Road Warrior Basics Four: Be Persuasive (Scripture reading: Acts 17.24-28)
In his book Allah: A Christian Response, theologian Miroslav Volf offers five points of agreement between Christians and Muslims that explain how massive Muslim evangelization is being accomplished today by beginning with creation. “1. There is only one God, the one and only divine being. 2. God created everything that is not God. 3. God is radically different from everything that is not God. 4. God is good” (the fifth appears below).

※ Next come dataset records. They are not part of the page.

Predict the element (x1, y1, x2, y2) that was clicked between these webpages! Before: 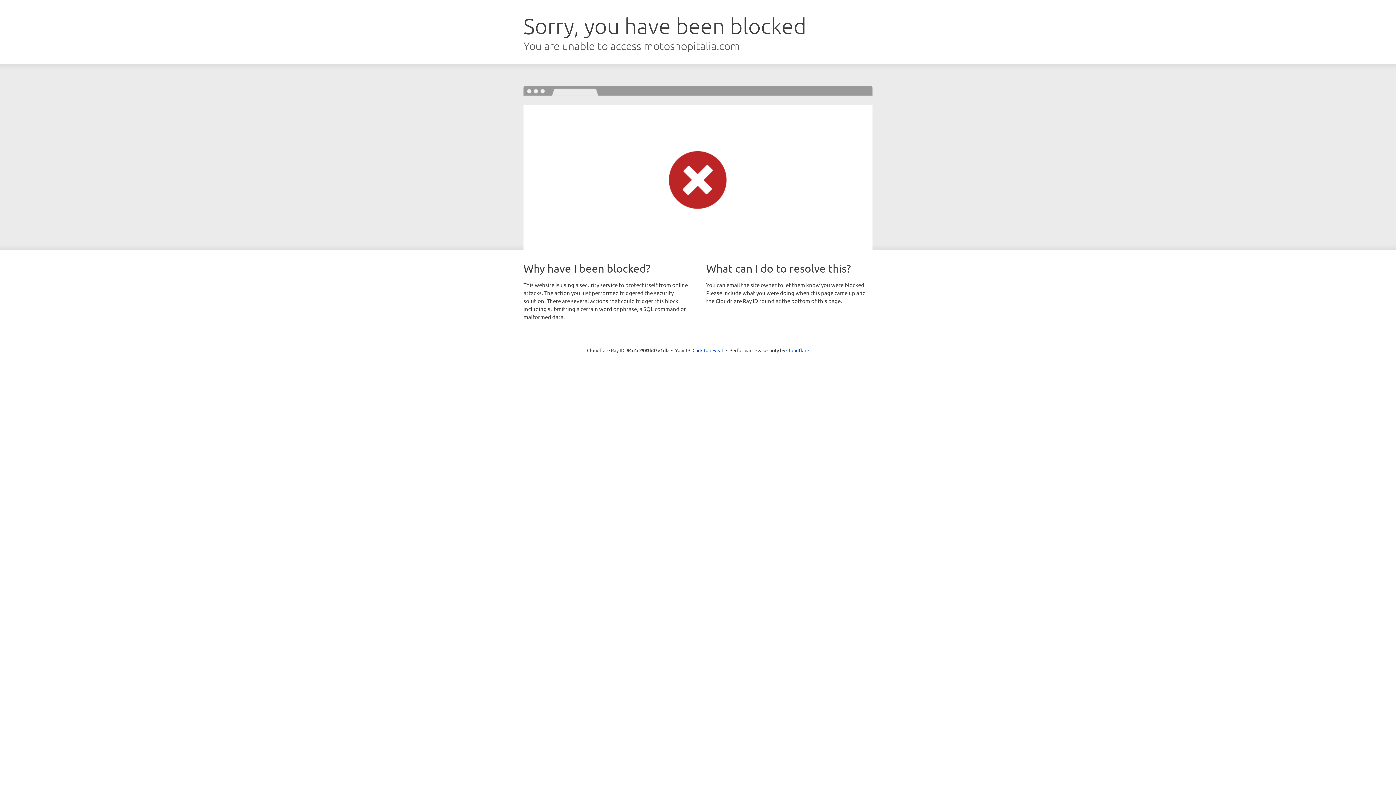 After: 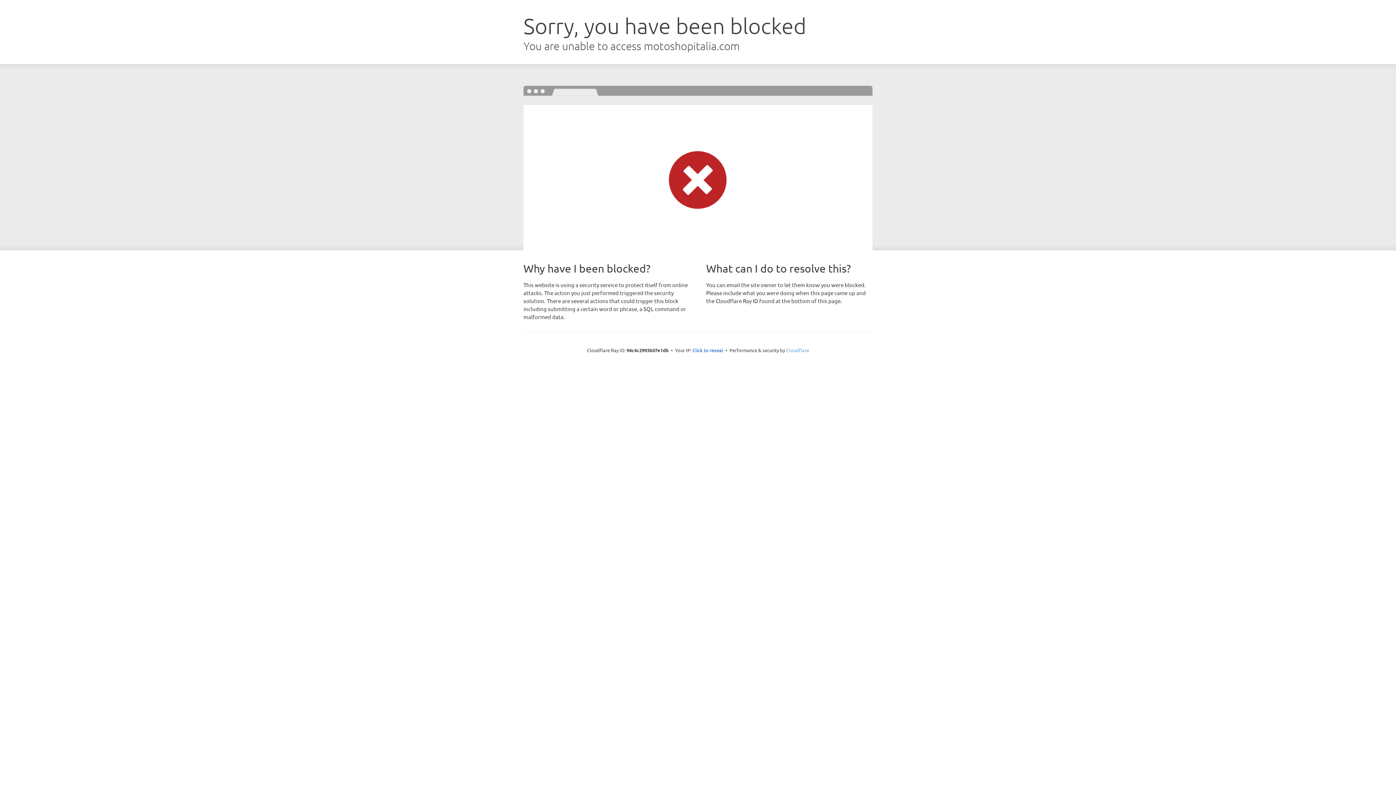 Action: label: Cloudflare bbox: (786, 347, 809, 353)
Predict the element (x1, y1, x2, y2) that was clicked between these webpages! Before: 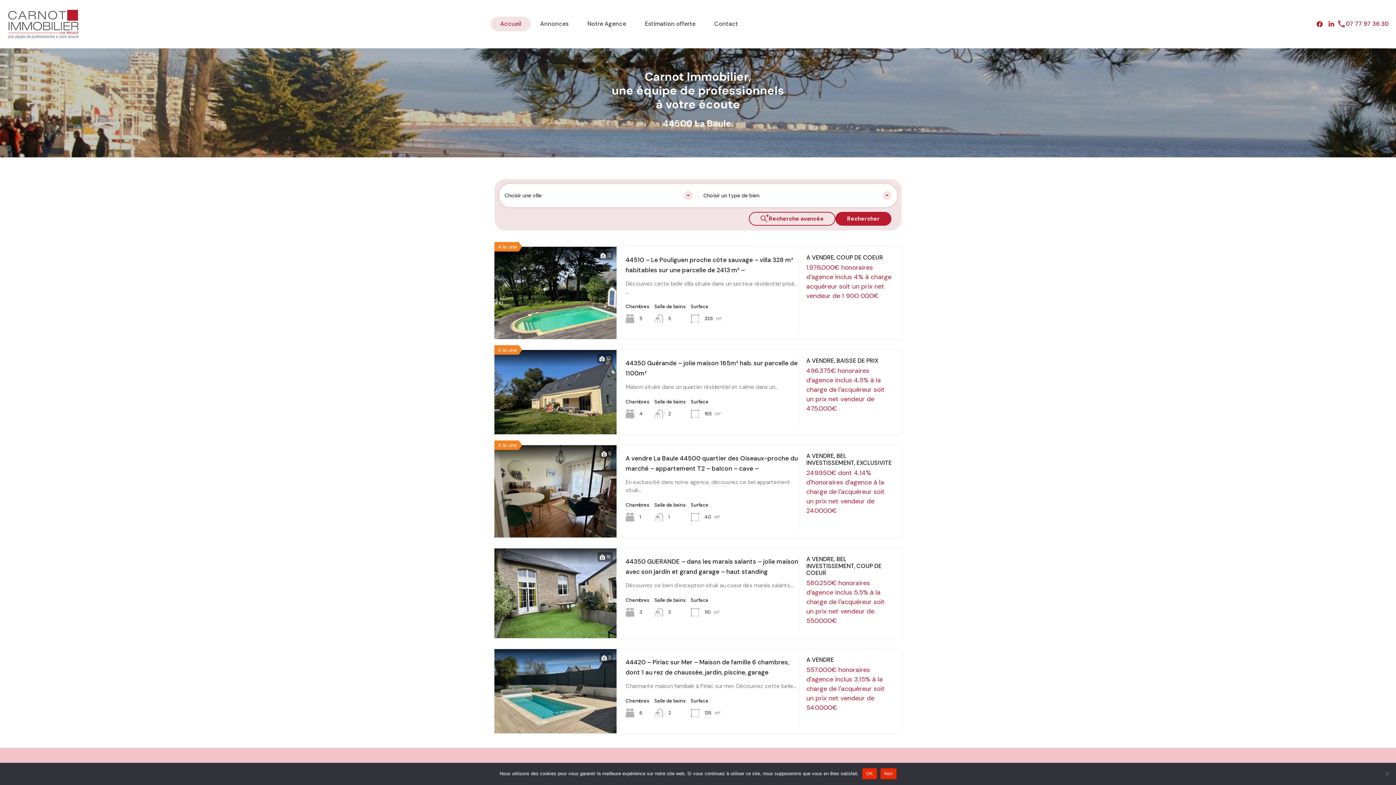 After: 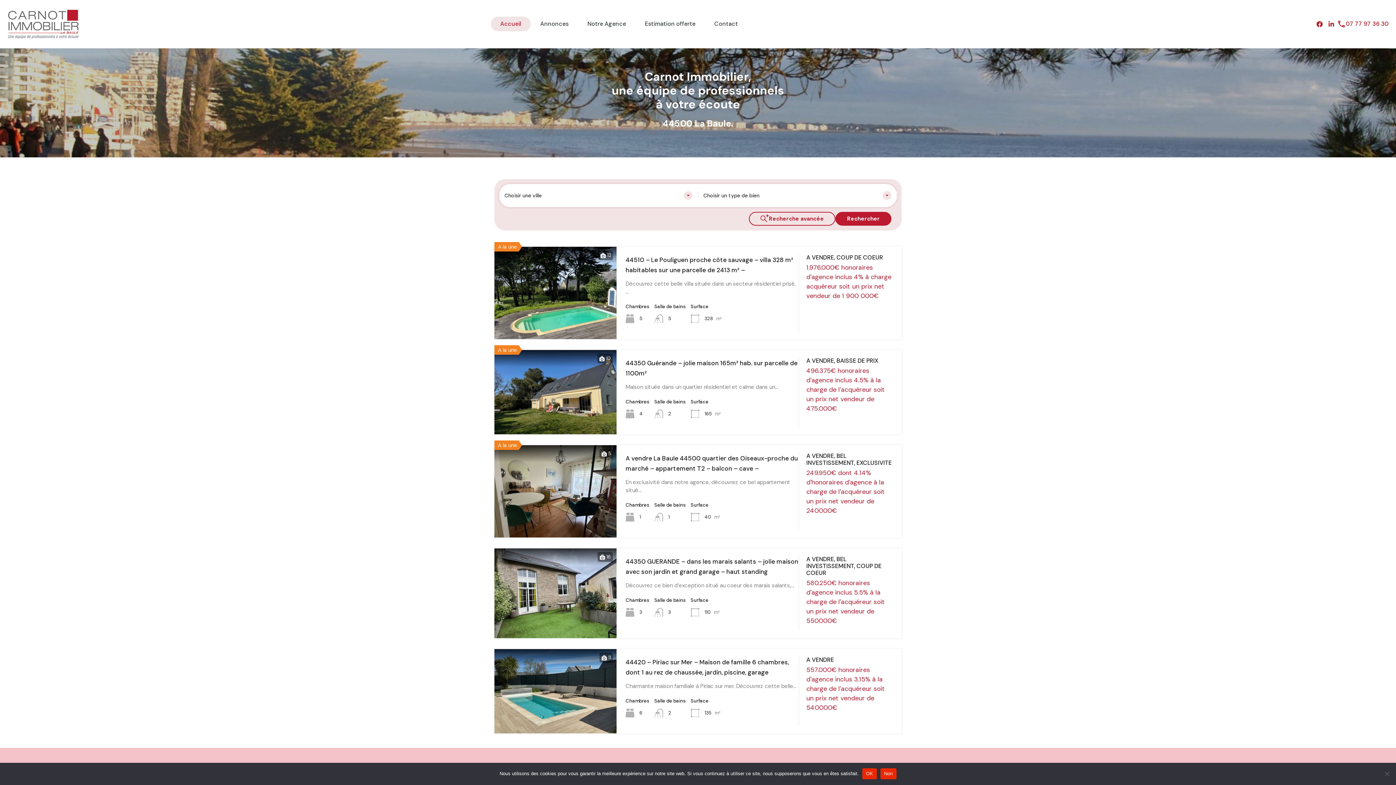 Action: bbox: (1314, 18, 1325, 29)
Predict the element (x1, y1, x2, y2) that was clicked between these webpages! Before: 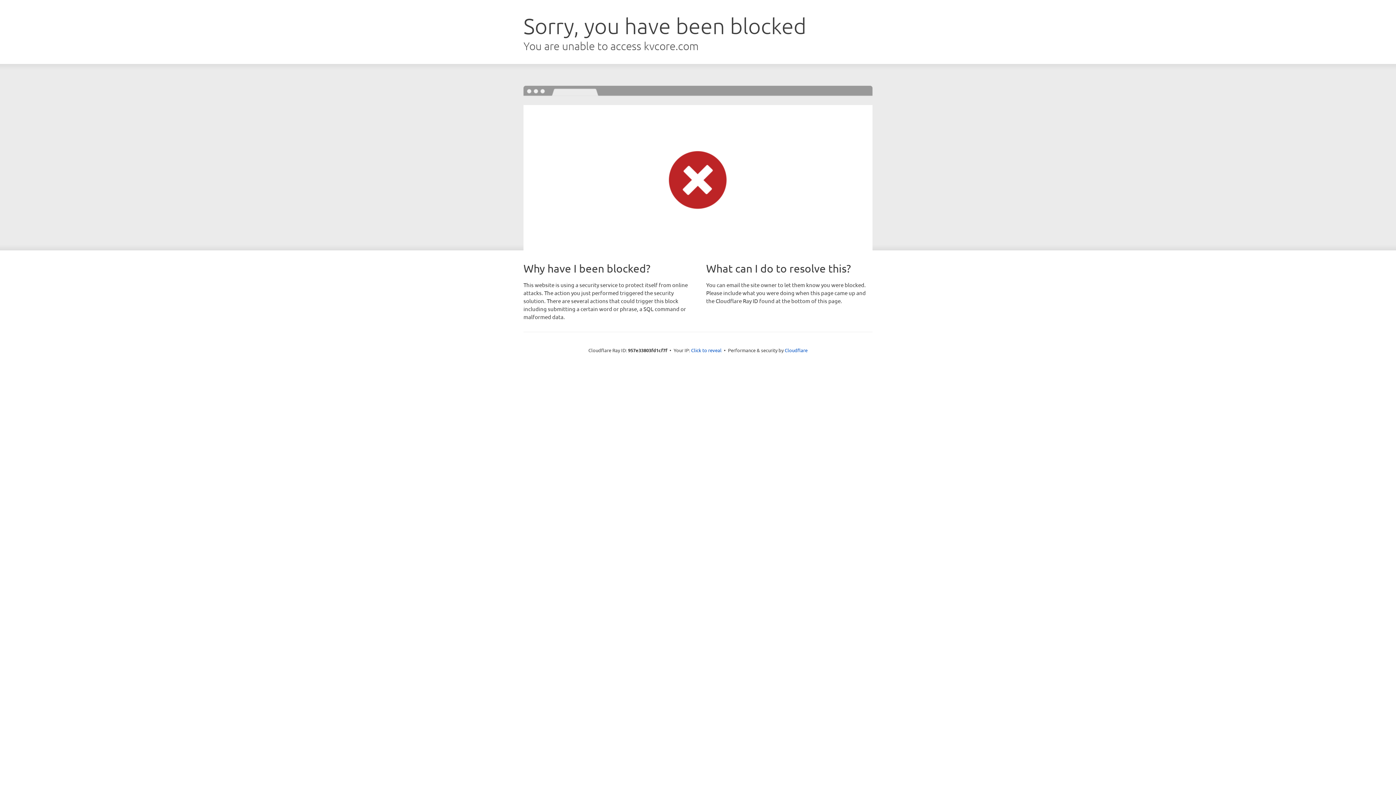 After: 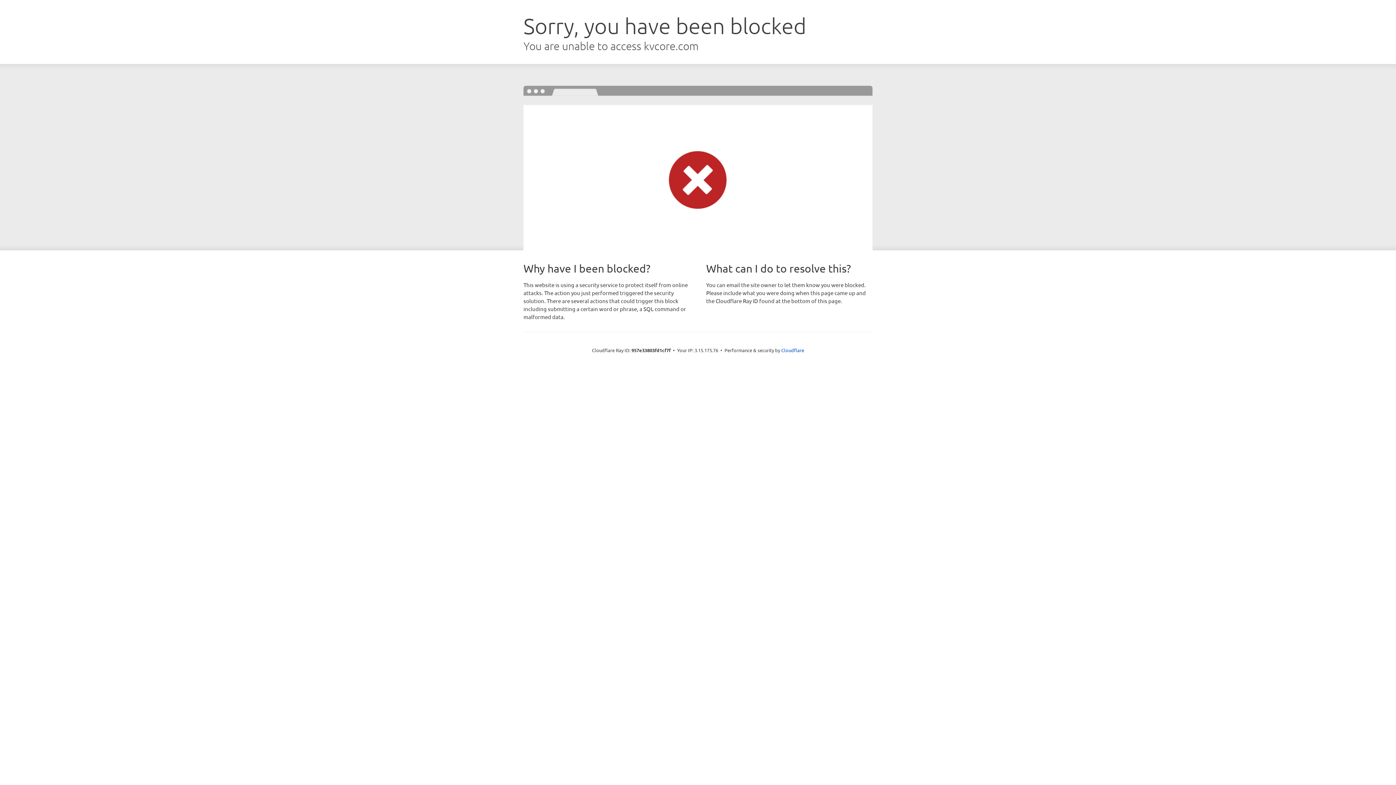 Action: label: Click to reveal bbox: (691, 346, 721, 353)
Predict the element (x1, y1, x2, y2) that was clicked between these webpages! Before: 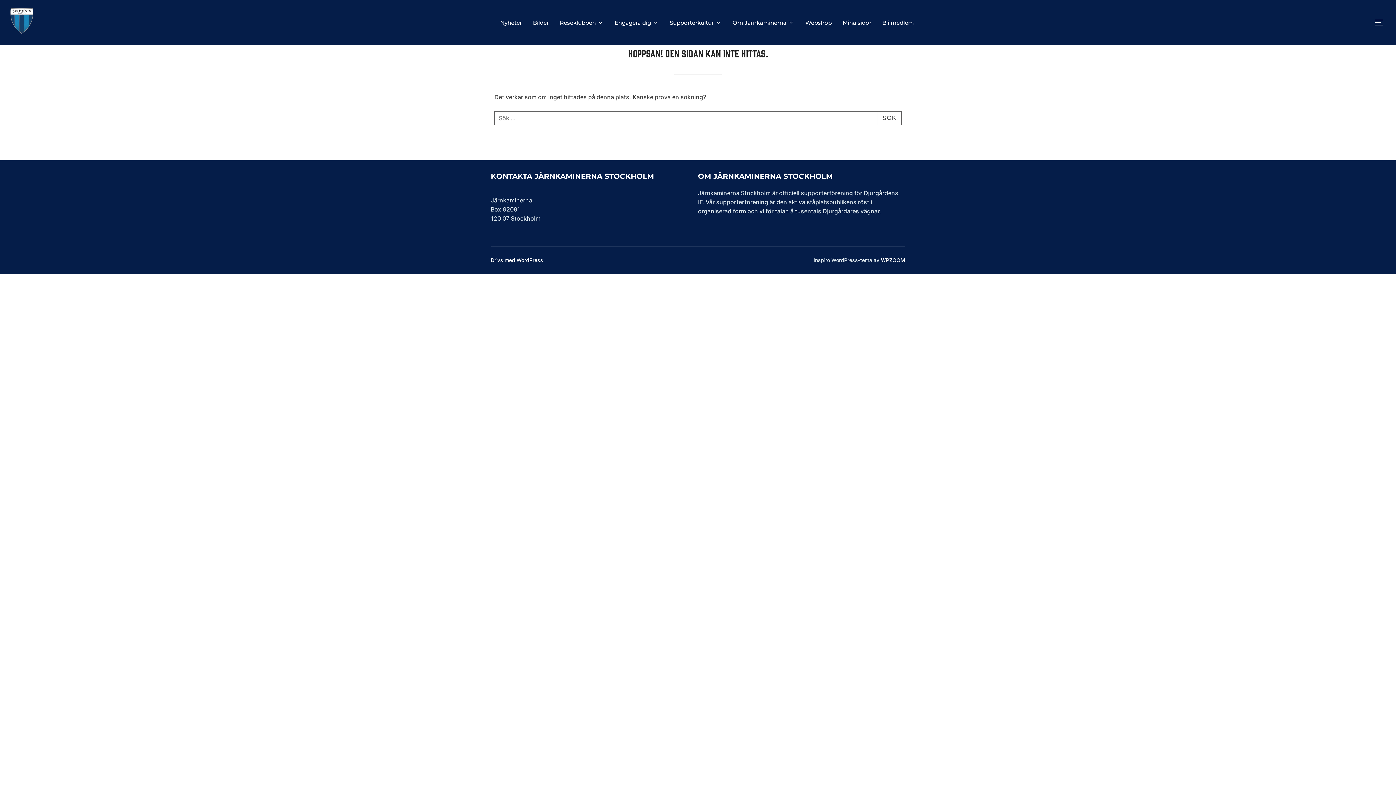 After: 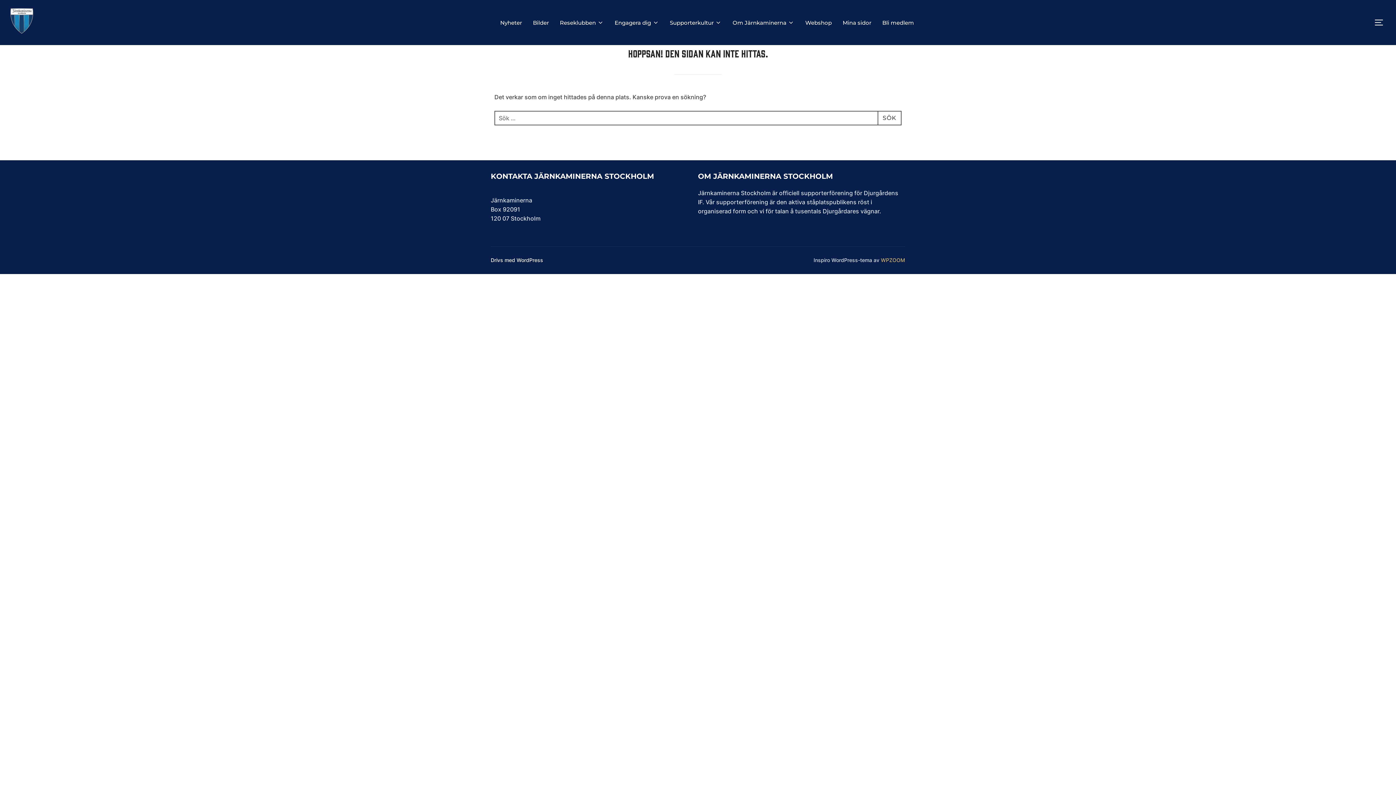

As Paul demonstrated, creation is the most effective common ground for evangelizing everyone, everywhere including on the road in America.
“The God who made the world and everything in it is the Lord of heaven and earth and does not live in temples built by hands. 25And he is not served by human hands, as if he needed anything, because he himself gives all men life and breath and everything else. 26From one man he made every nation of men, that they should inhabit the whole earth; and he determined the times set for them and the exact places where they should live” (Acts 17.24-26).
Surrounded by the ancient equivalent of nuclear physicists, brain surgeons, and college professors, Paul swept his hands across the vista of the Parthenon to the Heavens and essentially said, “You don’t make a home for God; God has made a home for you.” The implication is that his hearers intuitively knew what a mighty and powerful Creator God is.
Applications:
1. Persuade people by beginning with facts they intuitively know are true.
“’For in him we live and move and have our being.’ As some of your own poets have said, ‘We are his offspring’”(Acts 17.28).
Greek poets had already intuitively acknowledged that God is not a creation in our image. We are a creation in His. People on your road already know this too!
2. Persuade people to reach out to the God they intuitively know exist.
Miroslav Volf’s last point of contact between Muslim and Christian theology: “5. God commands that we love God with our whole being.” This is a natural response to all human’s awareness of their need for God.
“What else does this craving, and this helplessness, proclaim but that there was once in man a true happiness, of which all that now remains is the empty print and trace? This he tries in vain to fill with everything around him, seeking in things that are not there the help he cannot find in those that are, though none can help, since this infinite abyss can be filled only with an infinite and immutable object; in other words by God himself” (Blaise Pascal, Pensées VII, 425).
And so Paul persuades people to reach out to the God they know intuitively exists. “God did this so that men would seek him and perhaps reach out for him and find him, though he is not far from each one of us” (Act 17.27).